> _Work instructions_:
A) Summarize the article on the AU's Ebola response in two sentences.
B) Translate this sentence from the article on the AU's Ebola response into Spanish: "Even though the epidemic was declared in Guinea seven months ago, it is the first time that Dlamini-Zuma, herself a medical doctor, has embarked on such a mission."
C) Rewrite the part of the article on the AU's Ebola response starting with "Nkosazana Dlamini-Zuma and" and going on through "the continental body.", substituting "Liberia" for "Guinea".

> _Page text_:
City Press, Johannesburg

Nkosazana Dlamini-Zuma and AU under fire for ‘slow' Ebola response

Carien du Plessis

African Union Commission chairperson Nkosazana Dlamini-Zuma this week embarked on a very public tour of three countries affected by the Ebola crisis, amid criticism of the AU's slow response.

Even though the epidemic was declared in Guinea seven months ago, it is the first time that Dlamini-Zuma, herself a medical doctor, has embarked on such a mission.

There is unhappiness with the way she has been doing her work, a source with close links to the AU said.

"Critics in the AU have been saying it is time [for Dlamini-Zuma] to redeem herself,” the source said.

Dlamini-Zuma has been slow to respond, among other things, to security crises on the continent, preferring instead to focus on the development and anti-poverty work done by the continental body.

"Many of us supported her election, so we are trying to make the best of it, but it doesn't look like she will get a second term,” the source said.

Dlamini-Zuma, whose term at the AU ends in 2016, is punted as a possible - and very popular - candidate to succeed her ex-husband President Jacob Zuma as ANC president in 2017.

When asked during an interview in August whether she was interested in standing for ANC president or whether she would remain at the AU, she said she hadn't decided yet.

Dlamini-Zuma was the most popular ANC leader at the party's conference in Mangaung in 2012, receiving more votes than Zuma to serve on the party's national executive committee.

This week, as the official Ebola death toll was recorded as 4 877, Dlamini-Zuma visited Guinea, Liberia, Sierra Leone and Ghana.

The latter hasn't yet recorded any Ebola cases but it plays an important role in the Ebola-affected region.

Dlamini-Zuma was accompanied by Carlos Lopes, executive secretary of the UN Economic Commission for Africa, and the president of the African Development Bank, Donald Kaberuka.

Part of the reason for the visit was to advise that harbours and airports remain open for travel and trade despite the virus, but it was also to show solidarity with the affected countries, the AU said.

The AU took a decision to send humanitarian assistance to the affected countries only on August 19, almost two weeks after the World Health Organisation declared Ebola an "international public health emergency”.

In response to questions at a panel discussion during the US-Africa Leaders Summit in Washington early in August, President Jacob Zuma said African governments had the virus under control.

Tanzanian president Jakaya Kikwete, when asked what Africa was doing about Ebola, said the epidemic was in West Africa and, contrary to perceptions, the whole continent was not suffering from the disease.

Alain Aimé Nyamitwe, Burundi's permanent representative to the AU Commission, this week told the Institute for Security Studies' Peace and Security Council Report online that the Ebola epidemic was shaming Africa.

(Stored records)
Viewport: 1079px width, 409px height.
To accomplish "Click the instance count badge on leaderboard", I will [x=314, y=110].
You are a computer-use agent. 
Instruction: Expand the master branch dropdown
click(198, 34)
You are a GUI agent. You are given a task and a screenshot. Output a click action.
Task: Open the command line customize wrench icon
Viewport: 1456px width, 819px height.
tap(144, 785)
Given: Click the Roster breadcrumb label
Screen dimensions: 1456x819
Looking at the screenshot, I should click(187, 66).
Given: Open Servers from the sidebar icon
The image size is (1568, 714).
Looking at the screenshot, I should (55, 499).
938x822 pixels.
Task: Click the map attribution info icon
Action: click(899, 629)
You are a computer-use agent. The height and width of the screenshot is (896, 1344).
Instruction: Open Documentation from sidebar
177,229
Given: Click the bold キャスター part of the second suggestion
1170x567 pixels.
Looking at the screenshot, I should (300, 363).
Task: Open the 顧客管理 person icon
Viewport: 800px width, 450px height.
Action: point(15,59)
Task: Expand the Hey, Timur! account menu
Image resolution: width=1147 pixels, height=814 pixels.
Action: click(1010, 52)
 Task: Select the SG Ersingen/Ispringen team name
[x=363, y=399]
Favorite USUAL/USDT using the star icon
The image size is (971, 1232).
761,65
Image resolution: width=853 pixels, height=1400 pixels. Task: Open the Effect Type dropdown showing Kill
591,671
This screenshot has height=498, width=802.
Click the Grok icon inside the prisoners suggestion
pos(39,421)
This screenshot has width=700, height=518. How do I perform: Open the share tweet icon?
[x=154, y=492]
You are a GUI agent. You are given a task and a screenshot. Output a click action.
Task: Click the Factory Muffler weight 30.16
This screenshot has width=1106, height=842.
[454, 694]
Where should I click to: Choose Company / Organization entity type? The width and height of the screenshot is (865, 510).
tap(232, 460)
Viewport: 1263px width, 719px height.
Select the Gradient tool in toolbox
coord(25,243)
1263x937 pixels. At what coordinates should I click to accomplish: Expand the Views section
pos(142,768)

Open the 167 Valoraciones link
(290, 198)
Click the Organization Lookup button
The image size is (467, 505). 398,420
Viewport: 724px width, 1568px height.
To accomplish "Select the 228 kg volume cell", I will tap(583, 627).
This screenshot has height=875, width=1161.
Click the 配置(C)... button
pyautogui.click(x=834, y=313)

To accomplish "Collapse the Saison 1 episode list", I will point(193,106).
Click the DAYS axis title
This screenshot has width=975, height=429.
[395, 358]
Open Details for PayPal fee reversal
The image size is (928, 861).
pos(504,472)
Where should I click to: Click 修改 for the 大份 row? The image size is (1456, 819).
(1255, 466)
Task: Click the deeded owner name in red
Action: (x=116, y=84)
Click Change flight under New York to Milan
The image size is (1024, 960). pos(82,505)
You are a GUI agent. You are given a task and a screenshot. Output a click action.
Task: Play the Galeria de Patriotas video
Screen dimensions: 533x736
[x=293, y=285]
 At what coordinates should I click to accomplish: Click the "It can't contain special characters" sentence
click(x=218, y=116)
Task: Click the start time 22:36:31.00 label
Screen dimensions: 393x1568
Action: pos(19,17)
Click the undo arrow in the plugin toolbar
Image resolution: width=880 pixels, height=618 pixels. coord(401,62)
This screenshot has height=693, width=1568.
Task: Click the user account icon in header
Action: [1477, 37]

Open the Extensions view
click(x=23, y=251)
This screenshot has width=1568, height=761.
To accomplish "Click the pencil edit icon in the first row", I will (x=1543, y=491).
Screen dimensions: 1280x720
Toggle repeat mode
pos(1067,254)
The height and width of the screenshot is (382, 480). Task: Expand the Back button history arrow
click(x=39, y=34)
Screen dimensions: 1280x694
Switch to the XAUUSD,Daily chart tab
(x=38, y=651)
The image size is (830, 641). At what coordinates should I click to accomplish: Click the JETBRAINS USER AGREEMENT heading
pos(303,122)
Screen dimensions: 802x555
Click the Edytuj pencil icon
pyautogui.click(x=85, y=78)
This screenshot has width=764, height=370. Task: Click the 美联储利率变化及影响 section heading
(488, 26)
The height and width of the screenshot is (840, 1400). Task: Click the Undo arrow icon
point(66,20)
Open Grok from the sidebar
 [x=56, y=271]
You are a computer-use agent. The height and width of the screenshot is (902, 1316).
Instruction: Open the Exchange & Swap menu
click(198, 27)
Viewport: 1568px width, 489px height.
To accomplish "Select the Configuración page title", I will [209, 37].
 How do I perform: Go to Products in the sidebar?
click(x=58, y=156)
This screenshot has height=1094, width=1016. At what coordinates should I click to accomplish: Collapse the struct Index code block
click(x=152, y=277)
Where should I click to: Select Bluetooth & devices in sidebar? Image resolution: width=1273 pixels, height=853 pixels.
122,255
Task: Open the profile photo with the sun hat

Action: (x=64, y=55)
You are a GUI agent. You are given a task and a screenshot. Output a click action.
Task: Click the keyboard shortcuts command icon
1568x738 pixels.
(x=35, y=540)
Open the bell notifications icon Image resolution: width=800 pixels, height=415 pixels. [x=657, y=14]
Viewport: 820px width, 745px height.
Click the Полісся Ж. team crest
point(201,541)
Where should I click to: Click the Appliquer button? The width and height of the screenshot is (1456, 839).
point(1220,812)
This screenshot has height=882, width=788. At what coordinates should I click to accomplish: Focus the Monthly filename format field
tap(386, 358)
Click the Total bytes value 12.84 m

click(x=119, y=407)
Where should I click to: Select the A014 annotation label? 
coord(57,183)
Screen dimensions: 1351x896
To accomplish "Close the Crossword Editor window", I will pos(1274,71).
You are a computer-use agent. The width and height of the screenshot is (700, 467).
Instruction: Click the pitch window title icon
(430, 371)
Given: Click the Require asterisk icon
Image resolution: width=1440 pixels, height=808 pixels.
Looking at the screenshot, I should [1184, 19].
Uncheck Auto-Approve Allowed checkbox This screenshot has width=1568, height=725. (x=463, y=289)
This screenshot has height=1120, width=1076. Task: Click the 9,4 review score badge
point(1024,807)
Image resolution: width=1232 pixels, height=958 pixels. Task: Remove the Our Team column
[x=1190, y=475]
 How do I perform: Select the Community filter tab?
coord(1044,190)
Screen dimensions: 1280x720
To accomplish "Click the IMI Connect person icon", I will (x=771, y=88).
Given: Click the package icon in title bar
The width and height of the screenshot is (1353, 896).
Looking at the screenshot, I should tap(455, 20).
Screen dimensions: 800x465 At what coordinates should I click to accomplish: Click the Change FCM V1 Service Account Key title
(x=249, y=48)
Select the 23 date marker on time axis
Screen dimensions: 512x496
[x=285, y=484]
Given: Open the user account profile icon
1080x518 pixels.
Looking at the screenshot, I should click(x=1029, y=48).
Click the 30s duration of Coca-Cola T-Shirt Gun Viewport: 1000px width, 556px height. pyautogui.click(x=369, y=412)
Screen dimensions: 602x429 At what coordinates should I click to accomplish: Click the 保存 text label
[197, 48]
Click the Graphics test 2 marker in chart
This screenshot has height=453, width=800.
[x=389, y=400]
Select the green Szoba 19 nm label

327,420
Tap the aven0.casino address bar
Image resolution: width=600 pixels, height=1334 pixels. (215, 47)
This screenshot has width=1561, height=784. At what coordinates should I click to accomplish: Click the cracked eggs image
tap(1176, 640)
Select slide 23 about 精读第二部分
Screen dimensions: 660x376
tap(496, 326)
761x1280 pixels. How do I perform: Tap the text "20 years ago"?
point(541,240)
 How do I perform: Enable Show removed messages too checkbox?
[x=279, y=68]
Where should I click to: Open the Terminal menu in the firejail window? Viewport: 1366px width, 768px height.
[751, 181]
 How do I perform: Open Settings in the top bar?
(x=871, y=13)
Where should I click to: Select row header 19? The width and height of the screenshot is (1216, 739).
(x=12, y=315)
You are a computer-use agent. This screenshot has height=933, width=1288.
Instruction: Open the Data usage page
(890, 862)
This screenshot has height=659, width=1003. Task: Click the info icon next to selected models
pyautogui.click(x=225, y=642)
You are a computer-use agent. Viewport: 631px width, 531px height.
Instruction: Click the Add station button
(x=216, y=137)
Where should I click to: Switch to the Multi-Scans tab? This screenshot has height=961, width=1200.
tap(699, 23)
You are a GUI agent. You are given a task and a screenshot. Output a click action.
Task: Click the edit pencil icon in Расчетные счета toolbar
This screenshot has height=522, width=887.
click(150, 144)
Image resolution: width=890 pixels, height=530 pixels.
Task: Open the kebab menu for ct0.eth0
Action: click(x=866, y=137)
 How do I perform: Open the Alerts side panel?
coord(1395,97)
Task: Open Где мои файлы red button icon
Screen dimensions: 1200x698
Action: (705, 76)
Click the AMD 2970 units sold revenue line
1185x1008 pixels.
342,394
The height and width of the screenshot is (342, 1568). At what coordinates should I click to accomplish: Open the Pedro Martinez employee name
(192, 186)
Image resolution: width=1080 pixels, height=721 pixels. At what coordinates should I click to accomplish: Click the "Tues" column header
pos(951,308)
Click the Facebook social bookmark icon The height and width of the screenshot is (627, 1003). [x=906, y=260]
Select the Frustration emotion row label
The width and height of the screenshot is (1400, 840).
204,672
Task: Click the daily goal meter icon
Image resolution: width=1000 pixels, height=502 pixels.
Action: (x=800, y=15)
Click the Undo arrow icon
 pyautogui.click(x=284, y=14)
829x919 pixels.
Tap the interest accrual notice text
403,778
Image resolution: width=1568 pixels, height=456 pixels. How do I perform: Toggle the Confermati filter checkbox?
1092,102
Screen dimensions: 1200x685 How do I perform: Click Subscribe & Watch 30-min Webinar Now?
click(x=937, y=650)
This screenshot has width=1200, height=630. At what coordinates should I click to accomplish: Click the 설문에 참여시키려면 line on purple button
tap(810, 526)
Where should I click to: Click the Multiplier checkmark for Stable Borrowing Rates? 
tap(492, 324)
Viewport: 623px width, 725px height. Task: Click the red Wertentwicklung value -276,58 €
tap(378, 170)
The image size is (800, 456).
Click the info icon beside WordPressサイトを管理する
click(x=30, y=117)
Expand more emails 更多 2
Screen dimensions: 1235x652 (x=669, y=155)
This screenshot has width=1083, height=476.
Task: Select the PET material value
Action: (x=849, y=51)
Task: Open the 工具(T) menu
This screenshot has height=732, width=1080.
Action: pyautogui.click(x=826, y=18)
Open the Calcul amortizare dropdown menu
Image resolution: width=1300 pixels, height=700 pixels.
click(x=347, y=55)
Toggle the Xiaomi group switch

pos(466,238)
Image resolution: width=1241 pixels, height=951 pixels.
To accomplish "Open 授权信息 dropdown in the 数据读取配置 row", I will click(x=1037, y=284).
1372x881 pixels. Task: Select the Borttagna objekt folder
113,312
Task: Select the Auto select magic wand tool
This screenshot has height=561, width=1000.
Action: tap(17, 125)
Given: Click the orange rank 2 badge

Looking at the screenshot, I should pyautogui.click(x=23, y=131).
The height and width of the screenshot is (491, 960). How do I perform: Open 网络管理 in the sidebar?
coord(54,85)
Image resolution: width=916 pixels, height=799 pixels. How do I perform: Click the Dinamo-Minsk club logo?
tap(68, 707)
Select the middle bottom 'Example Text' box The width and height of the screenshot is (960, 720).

> _Expected responses_:
A) African Union Commission chairperson Nkosazana Dlamini-Zuma toured countries affected by Ebola this week amid criticism of the AU's slow response, and a source with close links to the AU reported unhappiness with the way she has been doing her work. She visited Guinea, Liberia, Sierra Leone and Ghana partly to advise that harbors and airports stay open for travel and trade and partly to show solidarity, while the AU had decided to send humanitarian assistance only on August 19.

B) Aunque la epidemia se declaró en Guinea hace siete meses, es la primera vez que Dlamini-Zuma, ella misma médica, emprende una misión de este tipo.

C)
Nkosazana Dlamini-Zuma and AU under fire for ‘slow' Ebola response

Carien du Plessis

African Union Commission chairperson Nkosazana Dlamini-Zuma this week embarked on a very public tour of three countries affected by the Ebola crisis, amid criticism of the AU's slow response.

Even though the epidemic was declared in Liberia seven months ago, it is the first time that Dlamini-Zuma, herself a medical doctor, has embarked on such a mission.

There is unhappiness with the way she has been doing her work, a source with close links to the AU said.

"Critics in the AU have been saying it is time [for Dlamini-Zuma] to redeem herself,” the source said.

Dlamini-Zuma has been slow to respond, among other things, to security crises on the continent, preferring instead to focus on the development and anti-poverty work done by the continental body.